Understanding when and where to pour a beer or knowing when to offer assistance opening a refrigerator door can be difficult for a robot because of the many variables it encounters while assessing the situation. Researchers from Cornell's Personal Robotics Lab have solved this problem.
Gazing intently with a Microsoft Kinect 3-D camera and using a database of 3D videos, the Cornell robot identifies the activities it sees, considers what uses are possible with the objects in the scene and determines how those uses fit with the activities.
"We extract the general principles of how people behave. Drinking coffee is a big activity, but there are several parts to it," said Ashutosh Saxena, Cornell professor of computer science and co-author of a new study tied to the research.
The robot builds a "vocabulary" of such small parts that it can put together in various ways to recognise a variety of big activities, he explained.

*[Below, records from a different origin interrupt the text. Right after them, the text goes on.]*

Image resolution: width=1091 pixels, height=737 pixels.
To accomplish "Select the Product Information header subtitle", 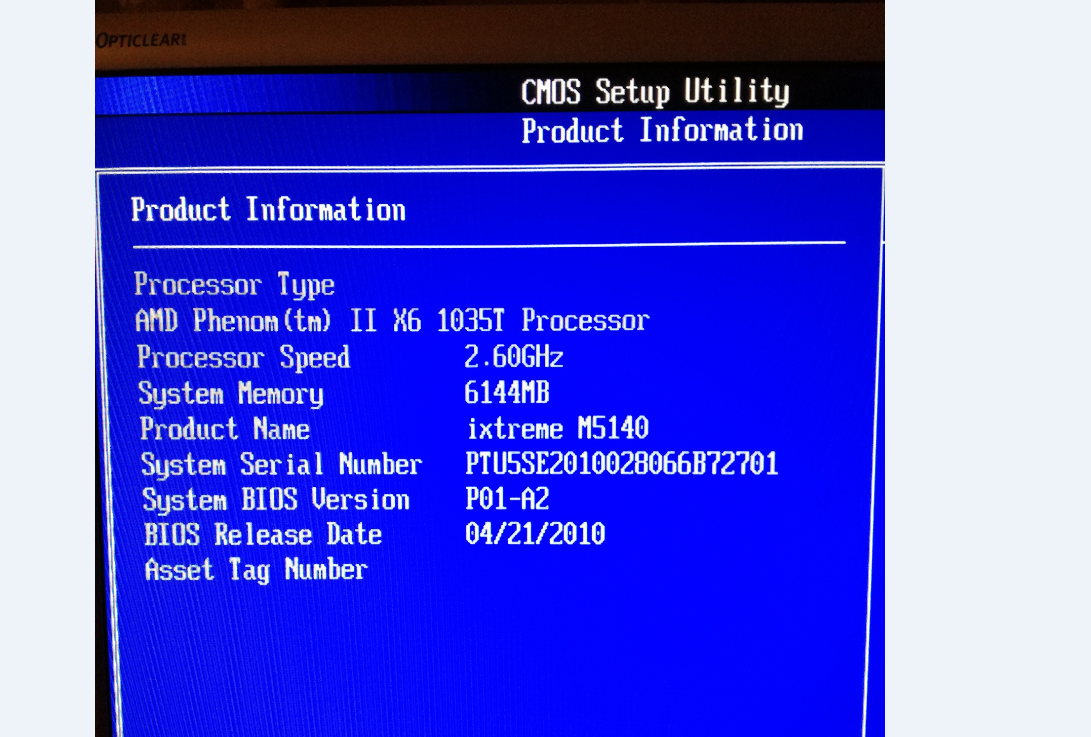I will coord(662,131).
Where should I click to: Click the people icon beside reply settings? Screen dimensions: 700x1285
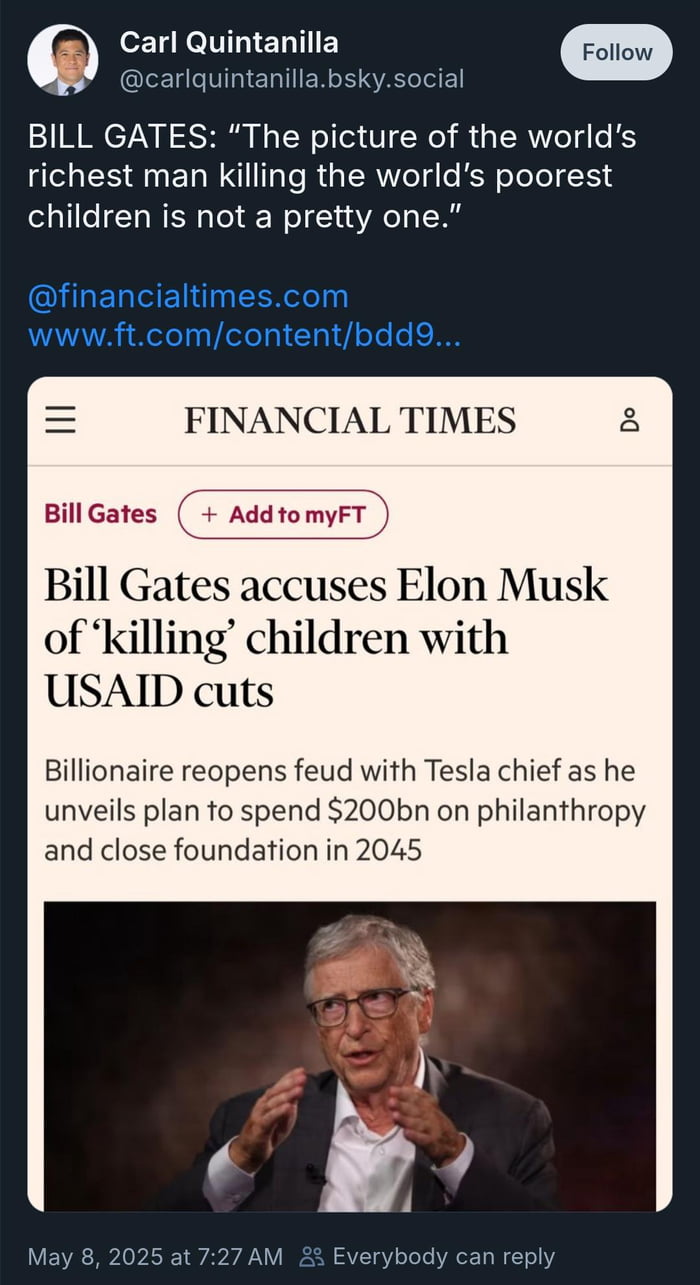[312, 1257]
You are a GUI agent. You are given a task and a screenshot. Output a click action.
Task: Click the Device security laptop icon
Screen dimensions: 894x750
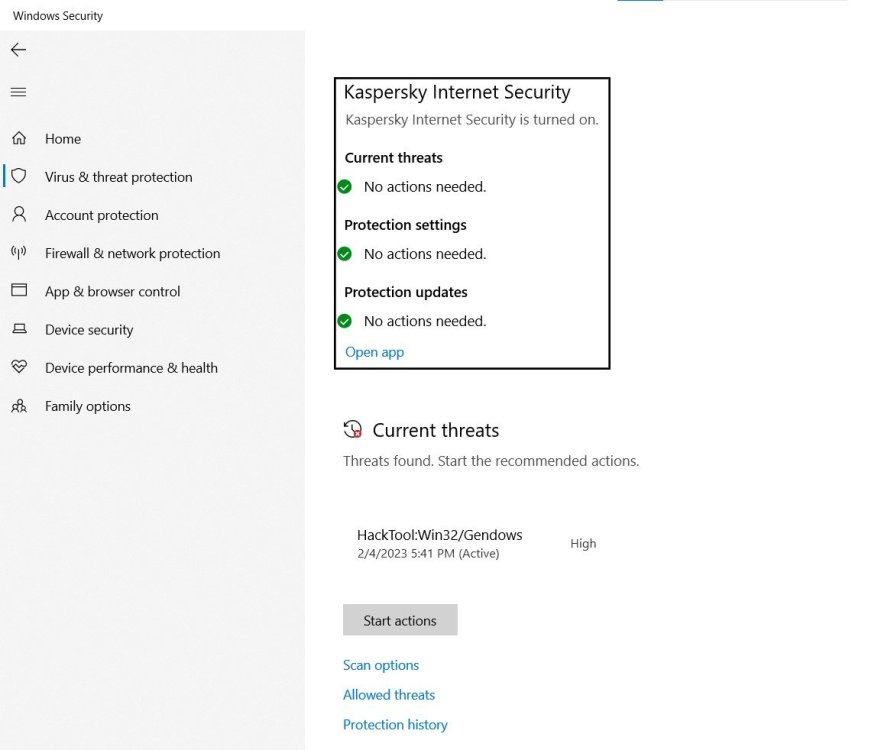coord(18,329)
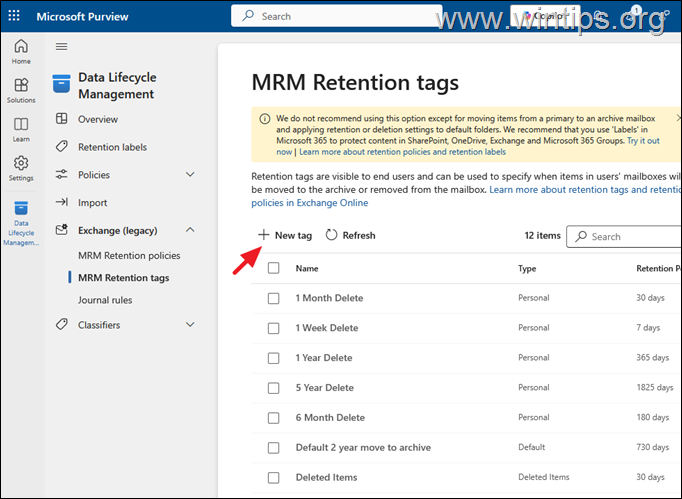Expand the Policies chevron

click(190, 175)
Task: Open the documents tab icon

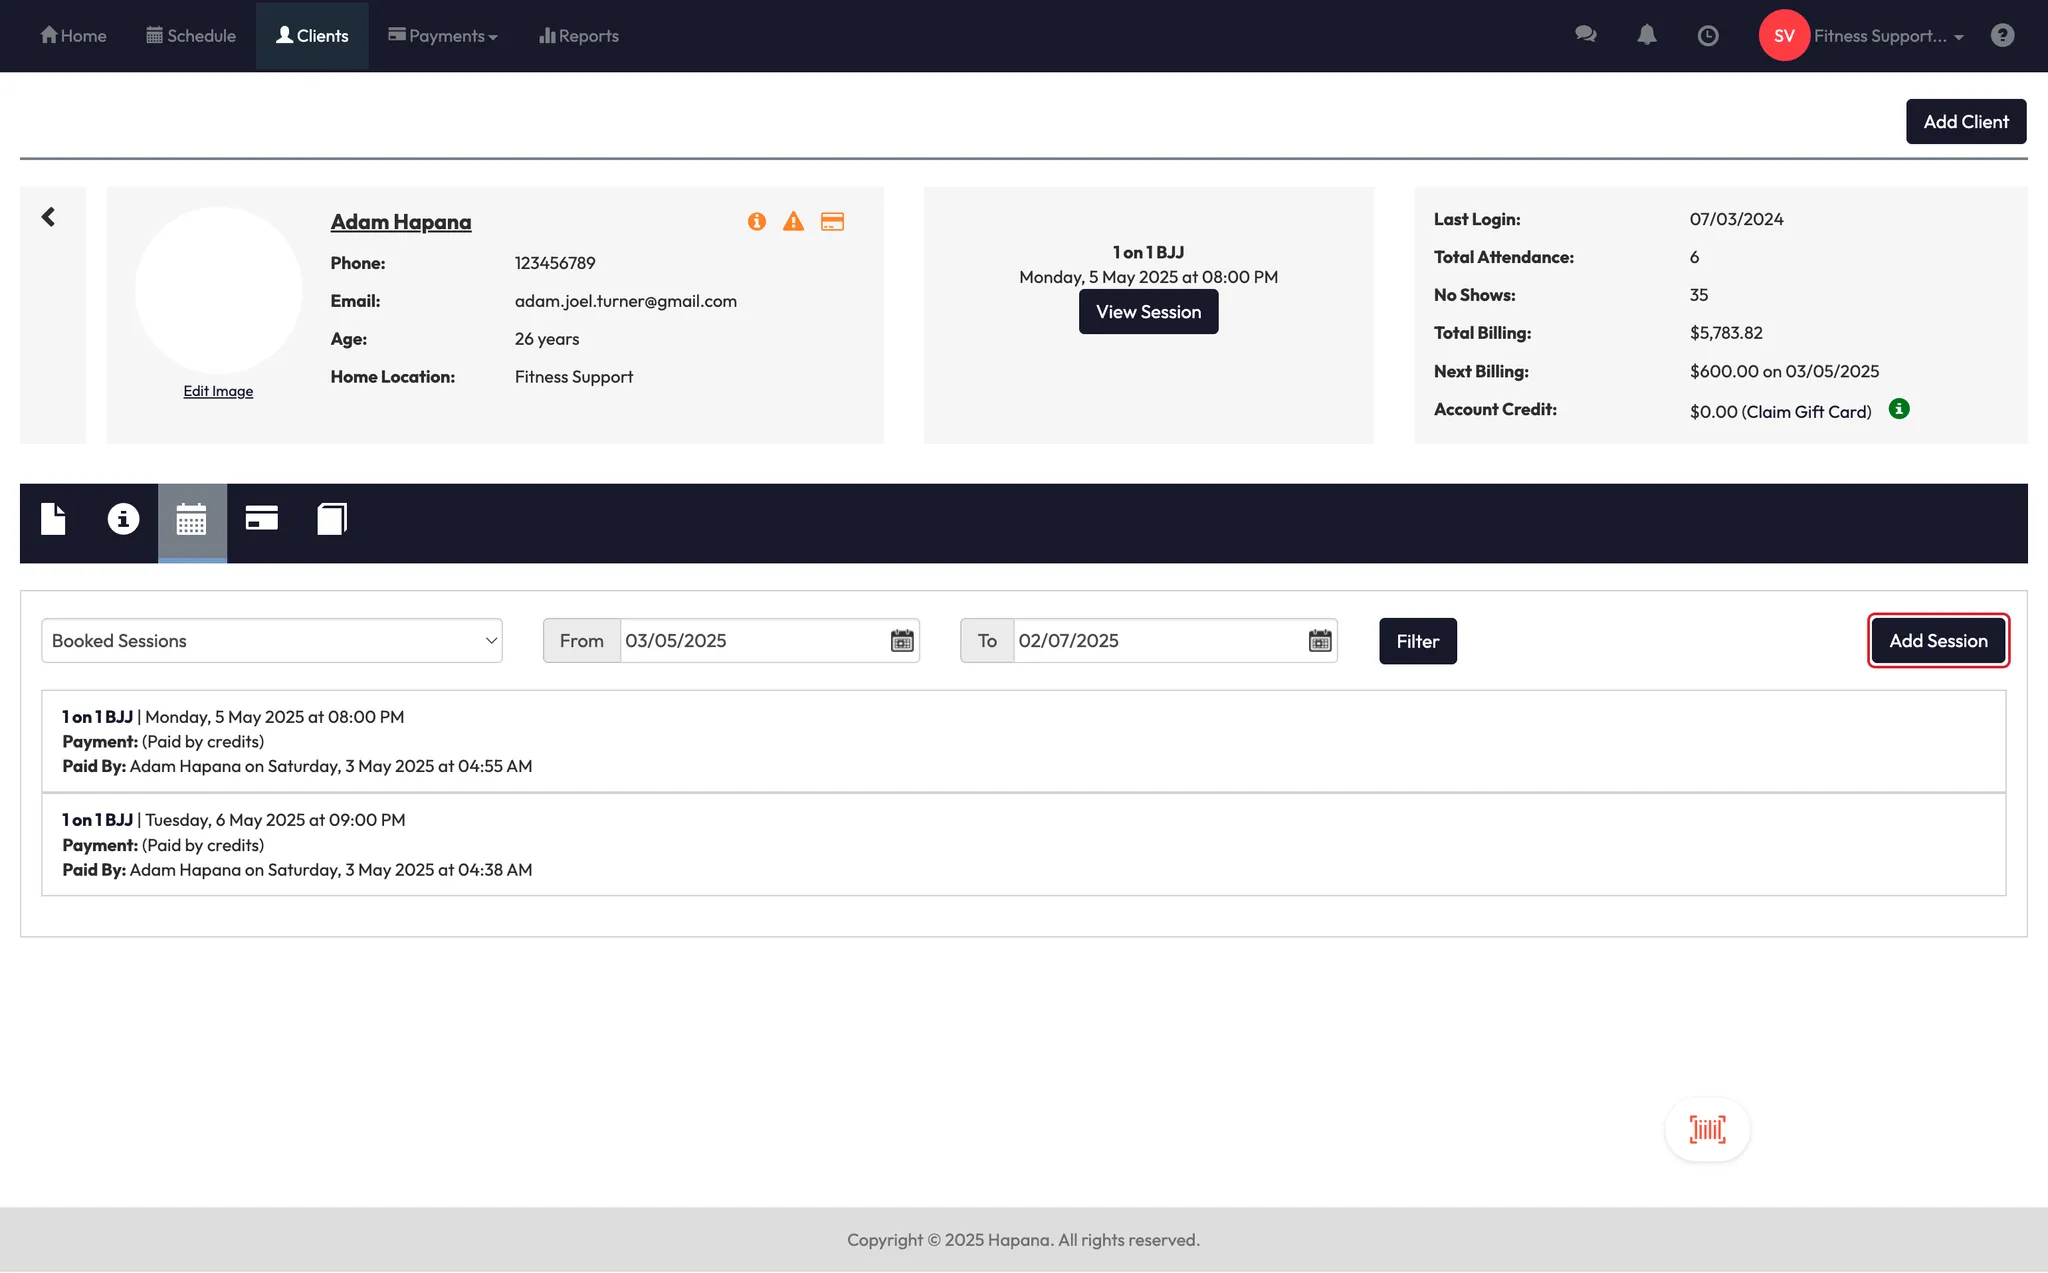Action: point(53,519)
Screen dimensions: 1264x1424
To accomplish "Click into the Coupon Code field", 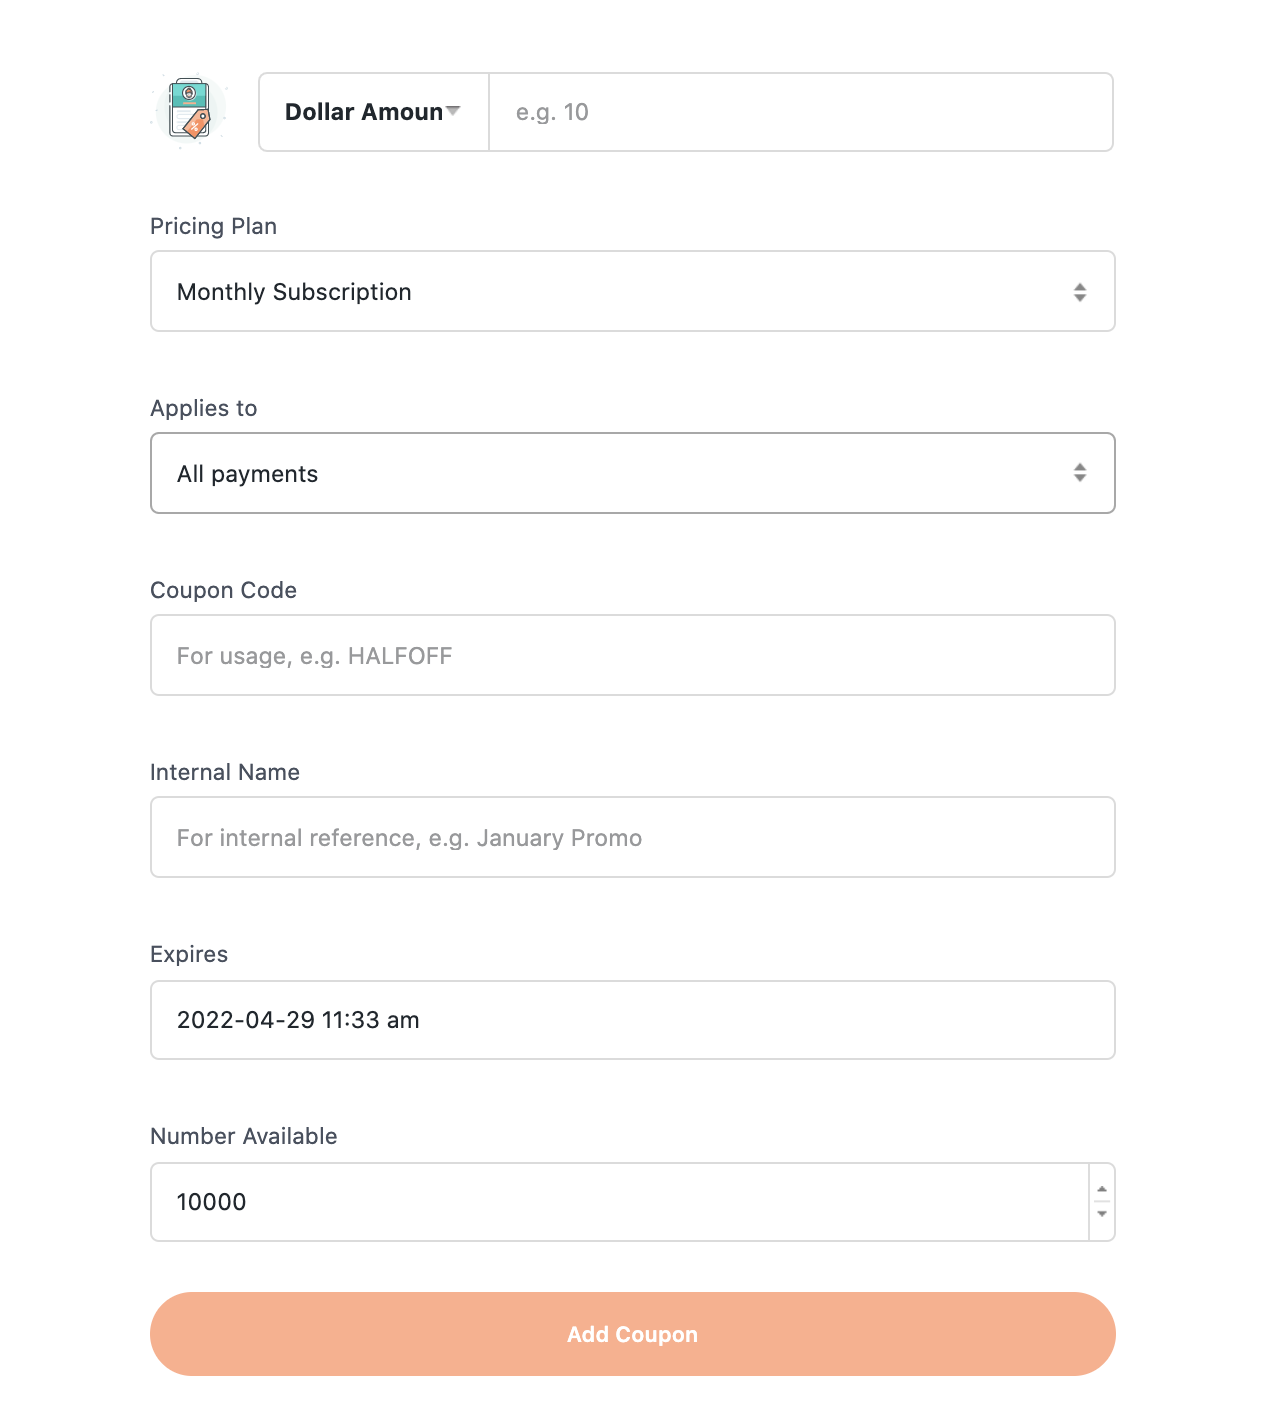I will (x=633, y=655).
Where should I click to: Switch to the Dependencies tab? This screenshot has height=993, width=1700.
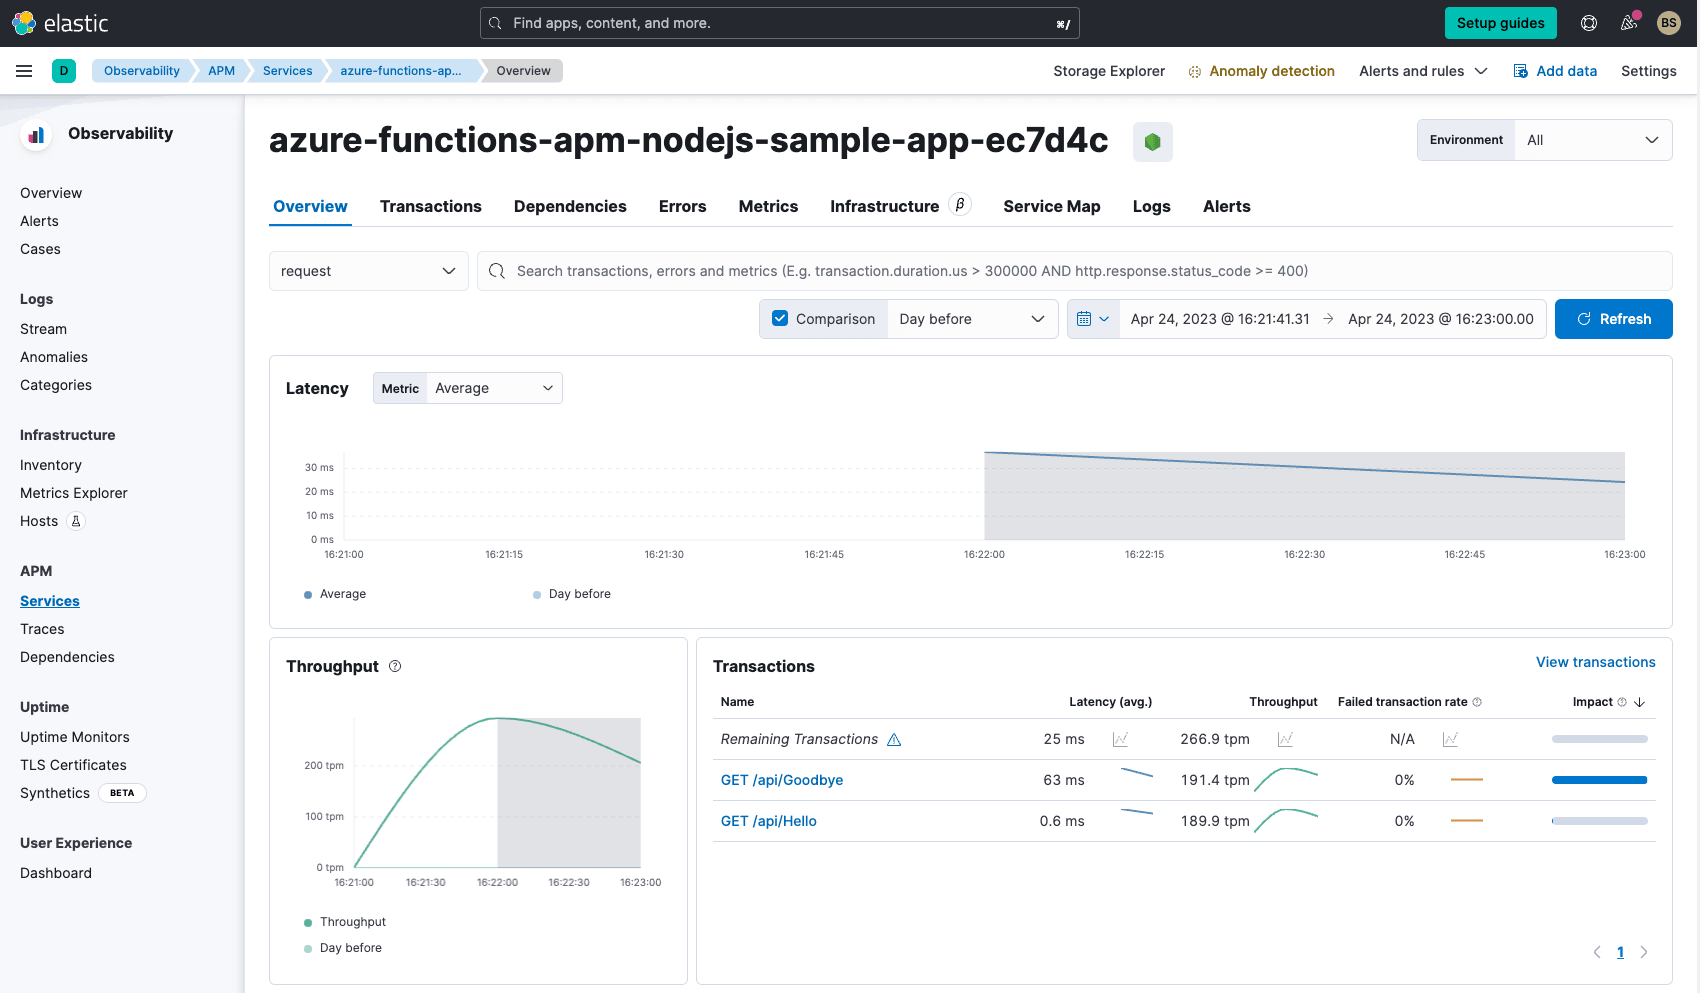pos(570,206)
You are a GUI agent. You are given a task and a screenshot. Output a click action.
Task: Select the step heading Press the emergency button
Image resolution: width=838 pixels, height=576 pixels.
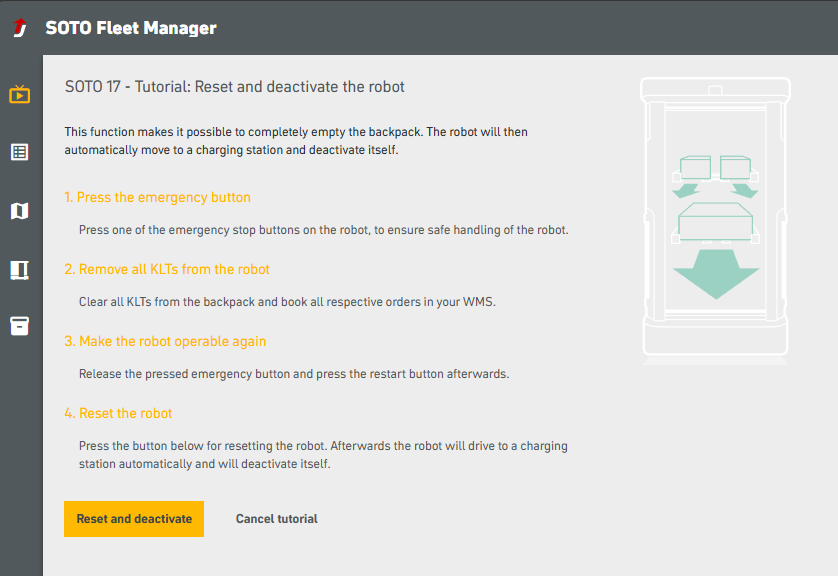coord(158,197)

"Even though humans are predictable, they are only predictable part of the time," Saxena said.
"The future would be to figure out how the robot plans its action. Right now we are almost hard-coding the responses, but there should be a way for the robot to learn how to respond," he said.
Saxena will be joined by Cornell graduate student Hema S Koppula to present their research at the International Conference of Machine Learning, June 18-21 in Atlanta, and the Robotics: Science and Systems conference June 24-28 in Berlin, Germany.